____ DATA
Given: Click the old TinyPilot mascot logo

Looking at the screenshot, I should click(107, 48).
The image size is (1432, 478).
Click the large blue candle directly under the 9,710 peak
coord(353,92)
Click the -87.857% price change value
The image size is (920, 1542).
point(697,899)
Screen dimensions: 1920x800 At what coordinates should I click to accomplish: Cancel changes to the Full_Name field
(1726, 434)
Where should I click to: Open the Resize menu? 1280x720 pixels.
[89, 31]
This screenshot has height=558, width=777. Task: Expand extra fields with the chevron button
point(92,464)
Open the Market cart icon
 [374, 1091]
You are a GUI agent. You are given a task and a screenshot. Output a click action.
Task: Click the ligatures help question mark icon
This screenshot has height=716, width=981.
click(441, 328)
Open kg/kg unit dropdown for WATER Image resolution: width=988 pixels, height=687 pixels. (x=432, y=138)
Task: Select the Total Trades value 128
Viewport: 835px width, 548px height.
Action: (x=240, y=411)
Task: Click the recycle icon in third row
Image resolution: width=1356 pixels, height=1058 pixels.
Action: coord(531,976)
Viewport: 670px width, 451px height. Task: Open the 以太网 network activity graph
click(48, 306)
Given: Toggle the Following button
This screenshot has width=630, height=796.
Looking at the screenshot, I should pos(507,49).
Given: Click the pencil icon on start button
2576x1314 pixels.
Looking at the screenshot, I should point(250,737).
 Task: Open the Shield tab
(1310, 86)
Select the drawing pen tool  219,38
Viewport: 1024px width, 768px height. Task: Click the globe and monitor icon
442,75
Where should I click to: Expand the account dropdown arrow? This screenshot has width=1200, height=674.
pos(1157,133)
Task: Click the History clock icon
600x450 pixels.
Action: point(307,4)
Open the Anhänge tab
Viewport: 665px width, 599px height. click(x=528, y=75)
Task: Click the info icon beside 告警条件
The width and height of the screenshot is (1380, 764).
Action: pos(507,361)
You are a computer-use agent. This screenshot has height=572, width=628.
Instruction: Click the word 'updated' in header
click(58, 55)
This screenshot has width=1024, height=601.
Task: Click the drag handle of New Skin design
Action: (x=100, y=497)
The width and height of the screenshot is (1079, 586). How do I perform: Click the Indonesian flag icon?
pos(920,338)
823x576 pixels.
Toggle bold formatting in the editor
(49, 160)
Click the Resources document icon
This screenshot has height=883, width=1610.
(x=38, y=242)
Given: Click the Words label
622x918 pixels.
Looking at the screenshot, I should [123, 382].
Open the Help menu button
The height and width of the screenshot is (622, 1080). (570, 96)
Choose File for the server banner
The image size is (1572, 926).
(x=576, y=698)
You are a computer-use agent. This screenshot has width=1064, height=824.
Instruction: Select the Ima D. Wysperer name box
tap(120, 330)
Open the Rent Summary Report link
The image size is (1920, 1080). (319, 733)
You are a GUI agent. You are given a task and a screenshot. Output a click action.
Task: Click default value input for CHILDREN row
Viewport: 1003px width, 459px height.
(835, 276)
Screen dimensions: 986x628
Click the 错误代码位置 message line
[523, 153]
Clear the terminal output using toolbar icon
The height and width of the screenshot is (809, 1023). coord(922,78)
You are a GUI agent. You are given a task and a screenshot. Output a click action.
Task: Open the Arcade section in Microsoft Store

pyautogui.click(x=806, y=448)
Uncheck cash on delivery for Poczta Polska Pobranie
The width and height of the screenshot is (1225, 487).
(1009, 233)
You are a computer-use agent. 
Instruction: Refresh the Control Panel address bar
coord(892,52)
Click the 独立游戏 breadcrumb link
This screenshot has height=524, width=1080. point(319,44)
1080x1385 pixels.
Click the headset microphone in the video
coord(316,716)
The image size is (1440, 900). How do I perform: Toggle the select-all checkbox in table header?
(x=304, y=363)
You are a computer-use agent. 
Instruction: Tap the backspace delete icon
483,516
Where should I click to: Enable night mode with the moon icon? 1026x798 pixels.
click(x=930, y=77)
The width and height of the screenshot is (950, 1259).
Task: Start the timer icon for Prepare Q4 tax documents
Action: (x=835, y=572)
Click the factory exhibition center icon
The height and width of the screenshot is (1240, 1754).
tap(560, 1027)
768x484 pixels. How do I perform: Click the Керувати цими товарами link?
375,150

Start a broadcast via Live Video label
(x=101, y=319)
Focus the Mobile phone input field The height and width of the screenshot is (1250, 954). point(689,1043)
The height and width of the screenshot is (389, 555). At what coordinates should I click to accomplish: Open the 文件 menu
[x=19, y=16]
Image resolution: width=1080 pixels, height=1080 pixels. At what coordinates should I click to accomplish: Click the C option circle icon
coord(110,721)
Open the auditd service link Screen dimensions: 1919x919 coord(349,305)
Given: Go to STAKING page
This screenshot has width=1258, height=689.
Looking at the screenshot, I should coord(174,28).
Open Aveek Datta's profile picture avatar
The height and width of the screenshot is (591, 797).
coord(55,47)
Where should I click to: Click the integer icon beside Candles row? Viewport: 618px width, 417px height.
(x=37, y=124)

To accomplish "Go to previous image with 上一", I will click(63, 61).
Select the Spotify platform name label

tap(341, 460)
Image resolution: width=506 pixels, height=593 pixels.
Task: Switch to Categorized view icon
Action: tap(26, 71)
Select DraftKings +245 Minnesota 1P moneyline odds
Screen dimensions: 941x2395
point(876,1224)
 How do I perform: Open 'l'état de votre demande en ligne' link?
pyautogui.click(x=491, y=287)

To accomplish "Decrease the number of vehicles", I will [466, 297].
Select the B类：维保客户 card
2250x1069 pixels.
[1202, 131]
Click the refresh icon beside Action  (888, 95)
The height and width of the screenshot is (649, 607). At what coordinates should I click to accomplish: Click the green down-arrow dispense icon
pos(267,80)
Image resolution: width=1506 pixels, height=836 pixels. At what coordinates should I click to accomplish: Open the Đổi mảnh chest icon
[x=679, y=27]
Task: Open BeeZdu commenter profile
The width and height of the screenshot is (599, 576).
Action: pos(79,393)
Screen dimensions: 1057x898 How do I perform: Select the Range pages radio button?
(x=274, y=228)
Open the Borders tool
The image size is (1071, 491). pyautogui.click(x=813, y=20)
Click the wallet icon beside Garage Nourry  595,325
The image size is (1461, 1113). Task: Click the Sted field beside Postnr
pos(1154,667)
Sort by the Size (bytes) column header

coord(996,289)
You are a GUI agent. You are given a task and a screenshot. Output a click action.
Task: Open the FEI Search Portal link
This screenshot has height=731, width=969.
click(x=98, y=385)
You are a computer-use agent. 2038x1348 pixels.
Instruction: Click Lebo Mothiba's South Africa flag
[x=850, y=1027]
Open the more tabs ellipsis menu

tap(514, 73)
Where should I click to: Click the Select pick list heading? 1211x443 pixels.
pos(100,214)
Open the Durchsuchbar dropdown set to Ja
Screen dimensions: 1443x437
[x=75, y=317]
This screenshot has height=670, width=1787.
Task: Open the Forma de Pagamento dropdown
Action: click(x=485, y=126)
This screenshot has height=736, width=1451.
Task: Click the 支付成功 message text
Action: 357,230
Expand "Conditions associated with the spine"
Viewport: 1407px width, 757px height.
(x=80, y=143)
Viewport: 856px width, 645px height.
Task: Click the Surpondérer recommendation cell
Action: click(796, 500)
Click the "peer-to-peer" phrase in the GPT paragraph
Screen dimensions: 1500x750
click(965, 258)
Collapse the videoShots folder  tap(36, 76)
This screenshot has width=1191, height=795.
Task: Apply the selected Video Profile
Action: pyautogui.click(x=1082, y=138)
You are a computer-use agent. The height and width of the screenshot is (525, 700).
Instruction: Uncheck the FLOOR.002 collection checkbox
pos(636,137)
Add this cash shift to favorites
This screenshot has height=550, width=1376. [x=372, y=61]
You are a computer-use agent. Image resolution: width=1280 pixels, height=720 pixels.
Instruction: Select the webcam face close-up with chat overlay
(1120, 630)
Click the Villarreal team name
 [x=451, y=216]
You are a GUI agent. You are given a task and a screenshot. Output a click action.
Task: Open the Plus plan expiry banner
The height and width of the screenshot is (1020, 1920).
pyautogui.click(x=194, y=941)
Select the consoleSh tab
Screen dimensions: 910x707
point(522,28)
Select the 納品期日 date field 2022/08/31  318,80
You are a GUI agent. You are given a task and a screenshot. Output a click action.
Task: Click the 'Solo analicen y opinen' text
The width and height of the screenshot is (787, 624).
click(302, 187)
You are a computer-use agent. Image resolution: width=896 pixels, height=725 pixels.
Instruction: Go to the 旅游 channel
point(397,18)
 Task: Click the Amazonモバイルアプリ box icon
________
- WHAT IS REQUIRED -
Gather all lines of the records that include the word "will".

- SOLUTION FOR THIS EXERCISE -
To accomplish "Go to previous image with 上一", I will click(63, 61).
To accomplish "Decrease the number of vehicles", I will [466, 297].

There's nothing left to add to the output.